In Afghanistan, women face entrenched harassment
Reporting from KABUL, Afghanistan — Twenty-nine-year-old Masouma was walking down a street in Kabul one day recently when a boy no older than 5 tried to grab her.
She moved to avoid him, but what he did next, she recalled, spoke volumes about attitudes toward women and girls in the Afghan capital.
“When I walked away he laughed, content in the knowledge that he was able to disrupt my day and annoy me,” said Masouma, the employee of a media company who did not want to be further identified for fear of further harassment.
In Kabul, a city of more than 6 million, women and girls complain of sexual harassment in their daily lives — on the streets, in the workplace and at school. Newly elected President Ashraf Ghani spoke out on the issue in October, saying Afghan women are subject to “shocking” levels of harassment and ordering the Education Ministry to report every incident in the nation’s schools.
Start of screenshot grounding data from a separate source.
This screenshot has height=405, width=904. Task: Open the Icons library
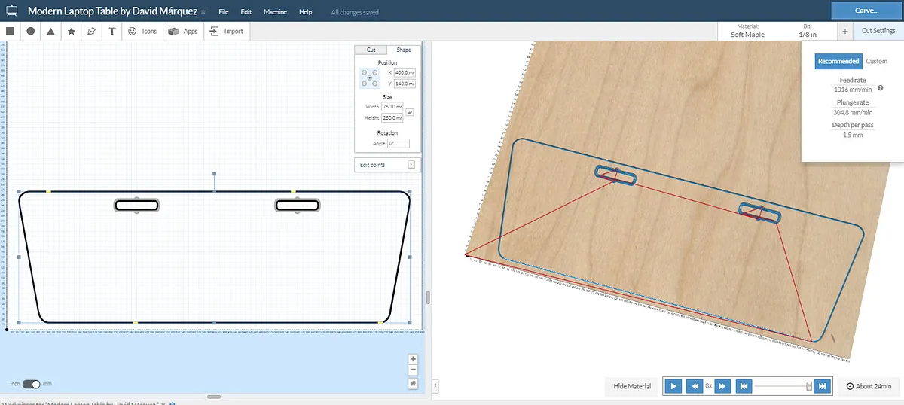(x=142, y=32)
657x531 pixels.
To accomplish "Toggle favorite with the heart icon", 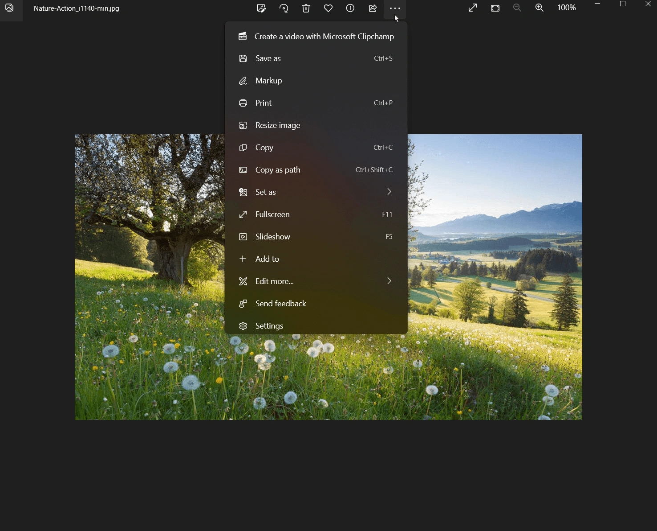I will tap(328, 8).
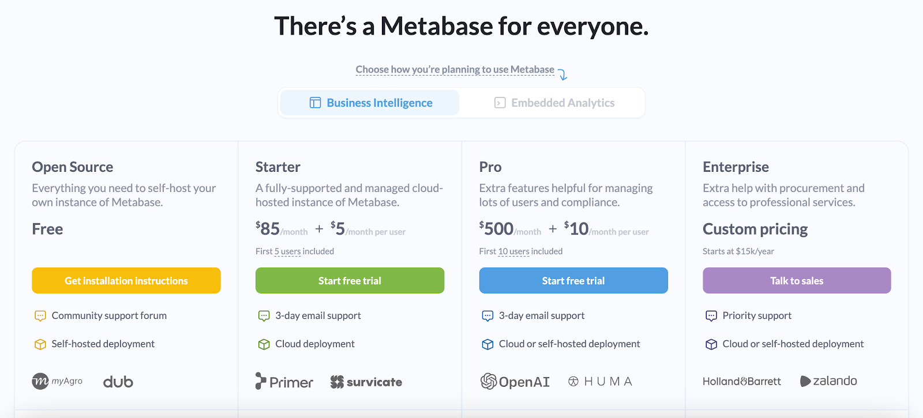Click the '5 users' underlined text

287,251
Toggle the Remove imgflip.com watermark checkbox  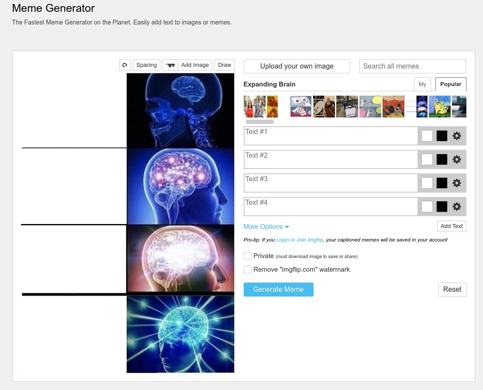pos(247,269)
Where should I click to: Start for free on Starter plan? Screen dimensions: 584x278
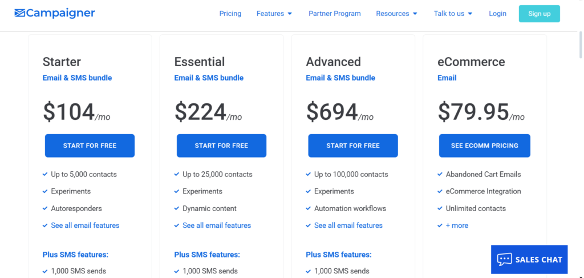coord(90,146)
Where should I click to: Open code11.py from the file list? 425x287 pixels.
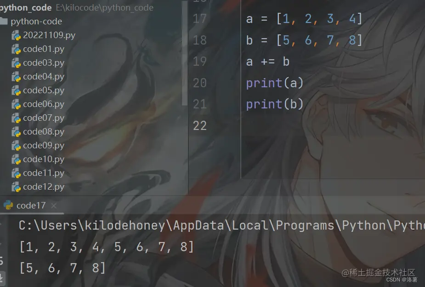[44, 173]
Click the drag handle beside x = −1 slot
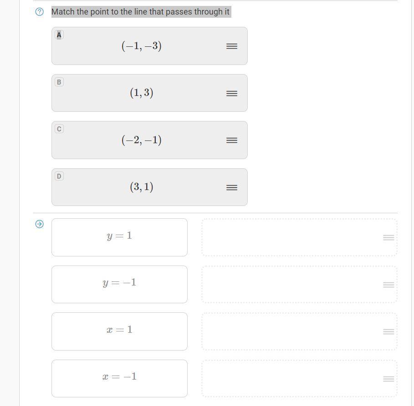Viewport: 414px width, 406px height. [x=388, y=379]
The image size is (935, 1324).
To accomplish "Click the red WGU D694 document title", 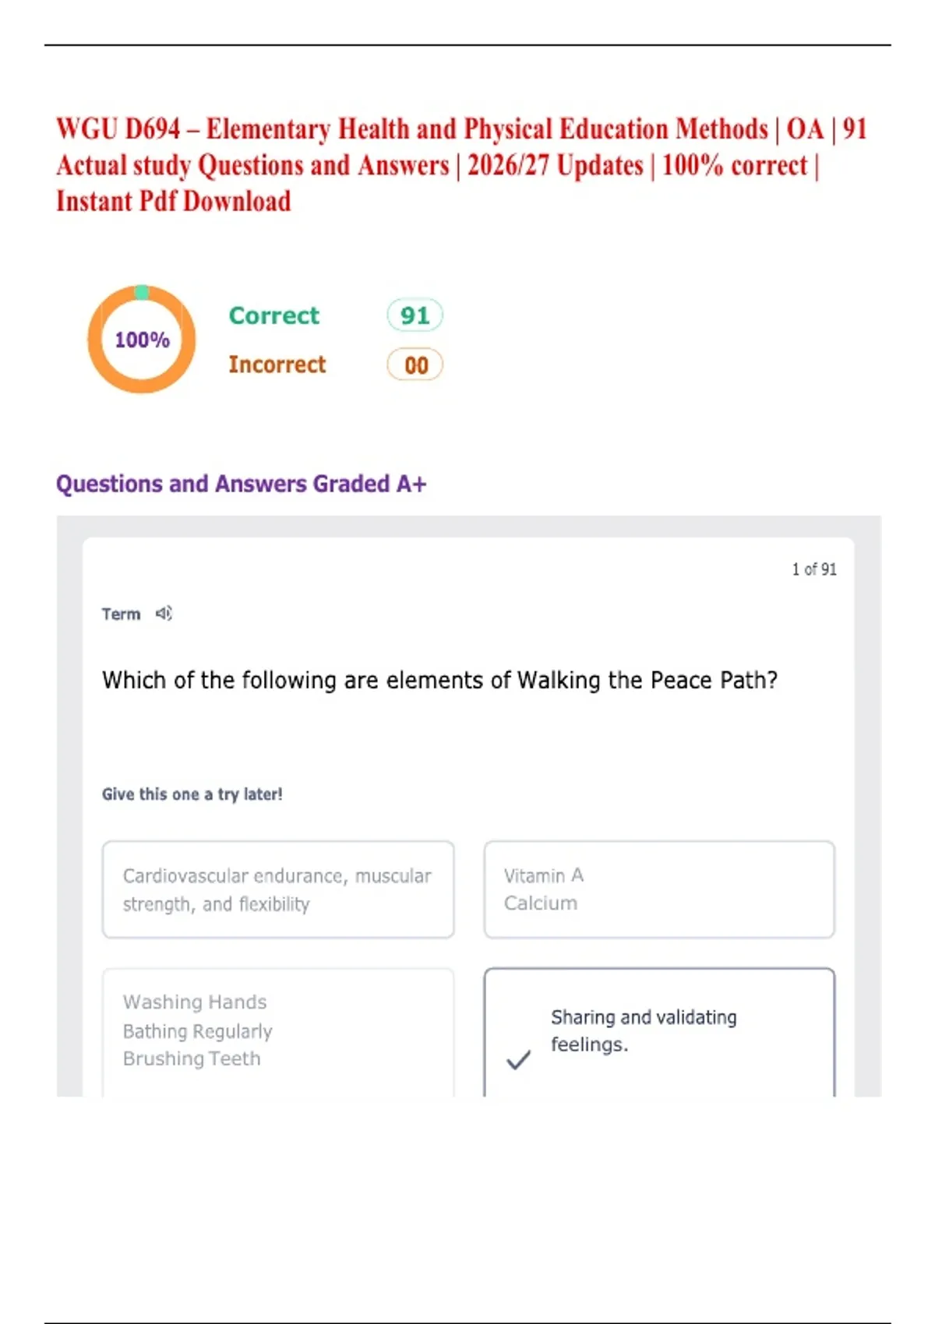I will coord(461,164).

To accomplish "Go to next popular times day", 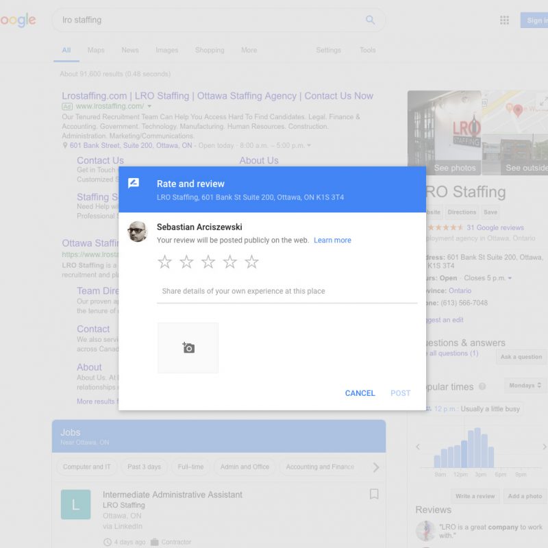I will 544,447.
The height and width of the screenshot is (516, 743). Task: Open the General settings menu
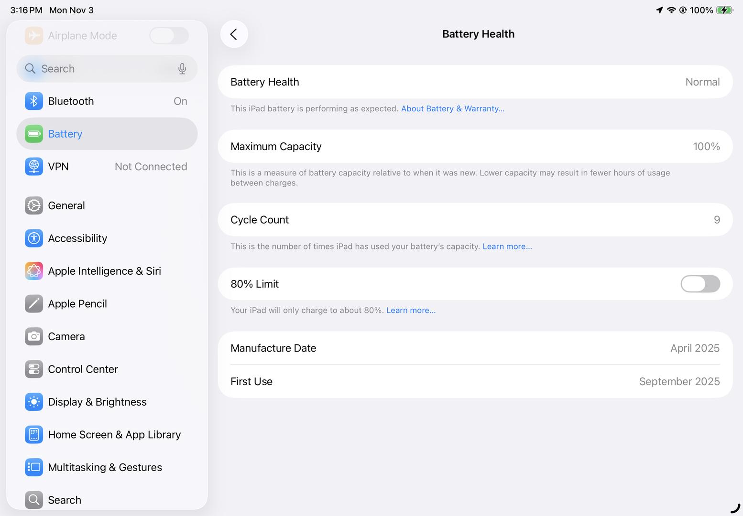point(66,205)
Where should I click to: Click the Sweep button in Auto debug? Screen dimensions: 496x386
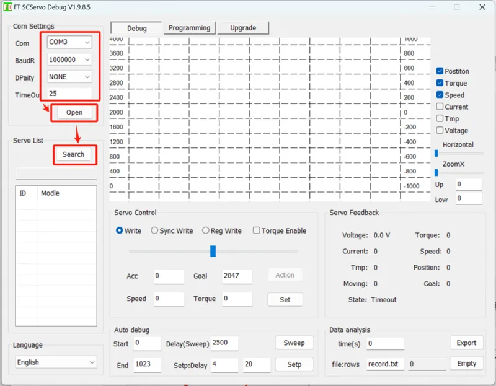point(294,343)
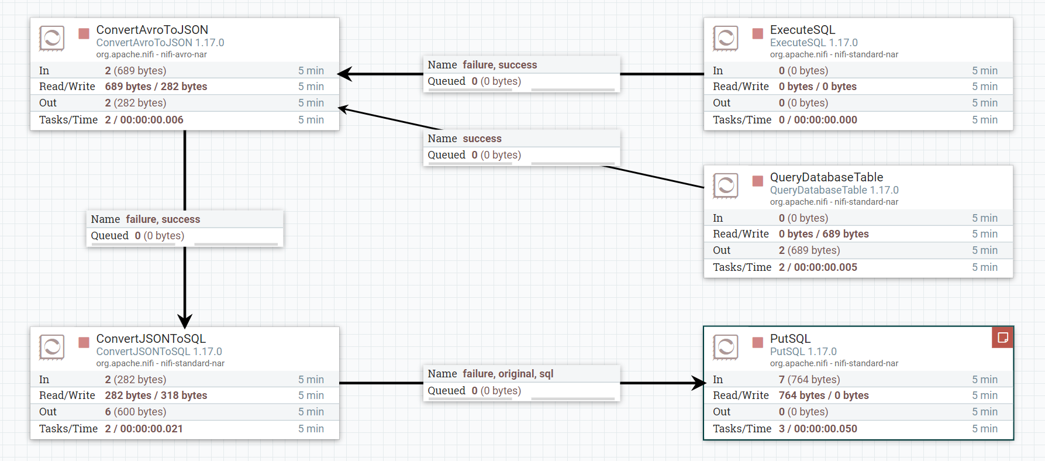The height and width of the screenshot is (461, 1045).
Task: Click the PutSQL processor icon
Action: click(x=725, y=348)
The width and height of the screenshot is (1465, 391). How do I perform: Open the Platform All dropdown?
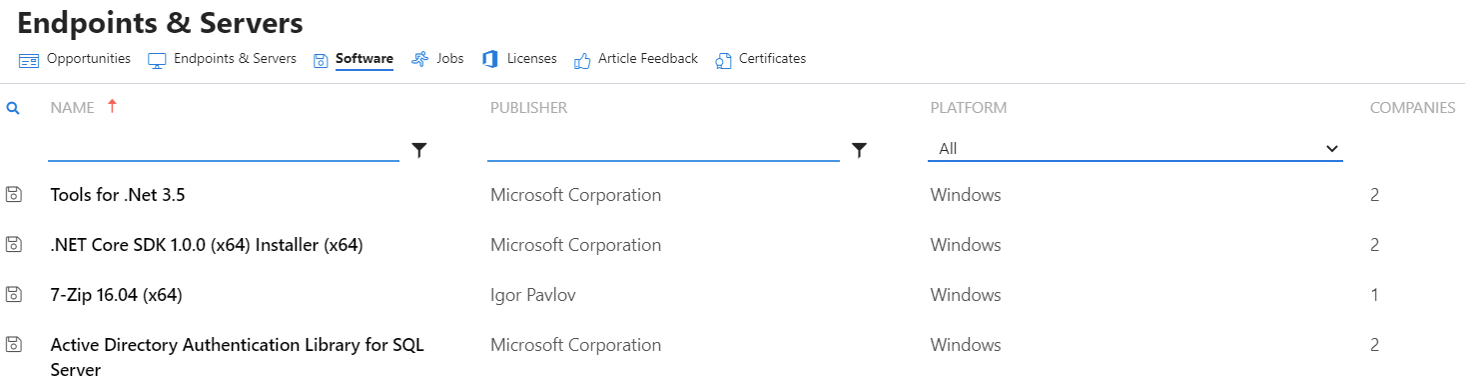[1135, 148]
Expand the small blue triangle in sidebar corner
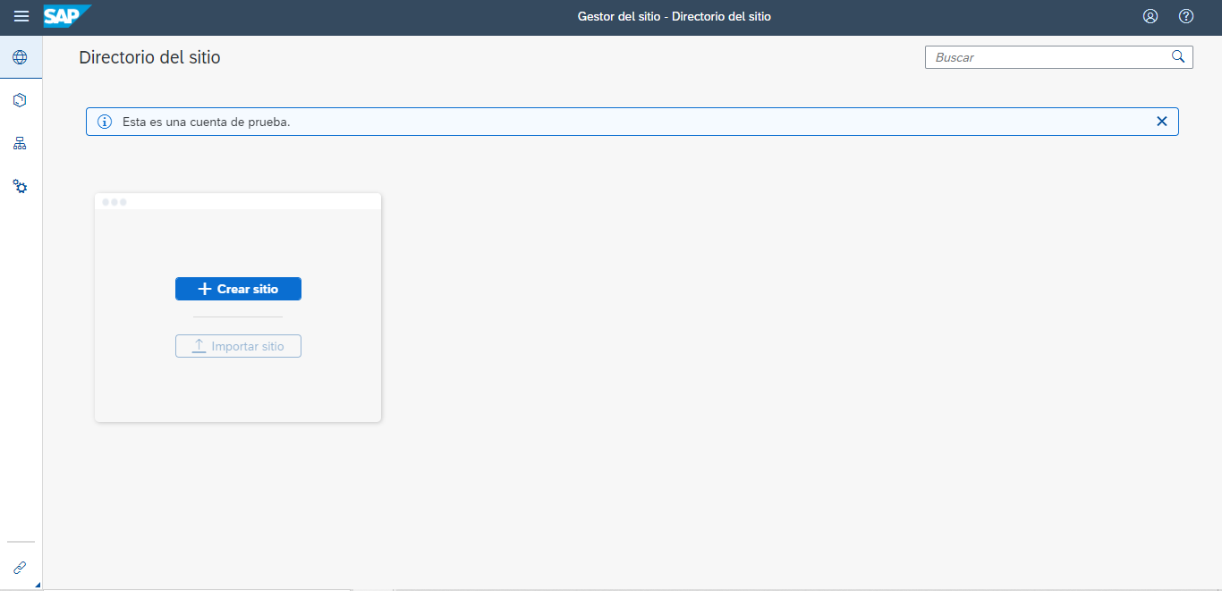Screen dimensions: 1222x591 [x=38, y=585]
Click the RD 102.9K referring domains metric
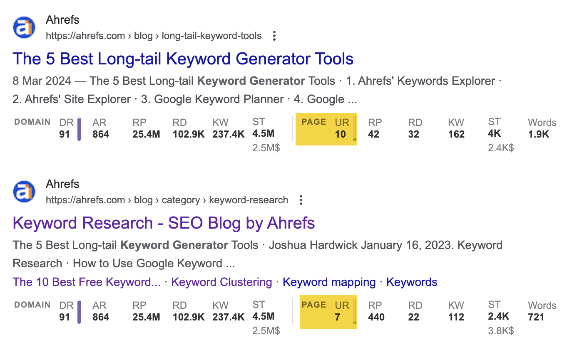This screenshot has width=582, height=345. (x=188, y=128)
“No matter what you do, they will stop and say something,” said Masouma. “‘Where are you going?’ ‘Where are you from?’ ‘Are you married? Where is your husband?’ ‘Where do you work?’ ‘Take my phone number, I promise I won’t bother you.’”
Afghanistan has no law explicitly forbidding sexual harassment, and in the weeks since his inauguration after a bitterly disputed runoff election, Ghani has faced calls from human rights groups and women’s advocates to enact such legislation. But some say that in a tradition-bound society struggling to emerge from decades of civil war, strict Taliban rule and the U.S.-led military intervention, it will take more than a law to change societal attitudes.
“The war has polluted the public’s minds,” said Soraya Goharshad Halimi, a university professor in the northern province of Baghlan. “This is not something a single person or the government can change overnight. Each person must do it for themselves.”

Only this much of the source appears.